ECLI:NL:CRVB:2016:1595
Centrale Raad van Beroep
- Hoger beroep
- Rechtspraak.nl
Afwijzing verzoek om vrijstelling van inkomsten uit eenmanszaak na ontslag als beroepsmilitair
In deze zaak heeft de Centrale Raad van Beroep op 28 april 2016 uitspraak gedaan in hoger beroep tegen een eerdere uitspraak van de rechtbank Den Haag. De appellant, een voormalig beroepsmilitair bij de Koninklijke Luchtmacht, had een verzoek ingediend om vrijstelling van de inkomsten uit zijn eenmanszaak, die hij had opgericht na zijn ontslag. Het ontslag vond plaats op 1 december 2013, na een periode waarin appellant als herplaatsingskandidaat was aangemerkt. De Raad oordeelde dat de verworven inkomsten uit de eenmanszaak niet het gevolg waren van een verhoogde werkzaamheid of andere oorzaken die verband hielden met het ontslag. De Raad bevestigde de eerdere uitspraak van de rechtbank, waarin het beroep van appellant tegen het bestreden besluit ongegrond was verklaard.

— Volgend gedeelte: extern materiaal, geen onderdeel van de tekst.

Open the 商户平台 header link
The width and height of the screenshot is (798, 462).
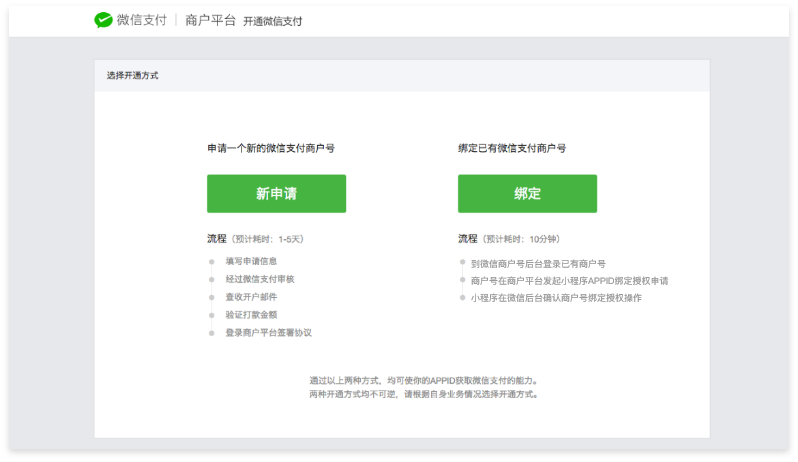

De Raad overwoog dat volgens de Militaire Wachtgeldregeling, wanneer de betrokkene naast het wachtgeld ook inkomsten geniet uit arbeid of bedrijf, deze inkomsten in mindering worden gebracht op het wachtgeld. Appellant had betoogd dat hij al eerder met zijn eenmanszaak was gestart, maar de Raad oordeelde dat hij niet had aangetoond dat de inkomsten niet het gevolg waren van een verhoogde werkzaamheid gerelateerd aan zijn ontslag. De Raad concludeerde dat er geen grond was voor de gevraagde vrijstelling van inkomsten en dat het hoger beroep niet slaagde.
De uitspraak werd gedaan door een meervoudige kamer, bestaande uit de voorzitter en twee leden, en de beslissing werd in het openbaar uitgesproken. Er werd geen proceskostenveroordeling opgelegd.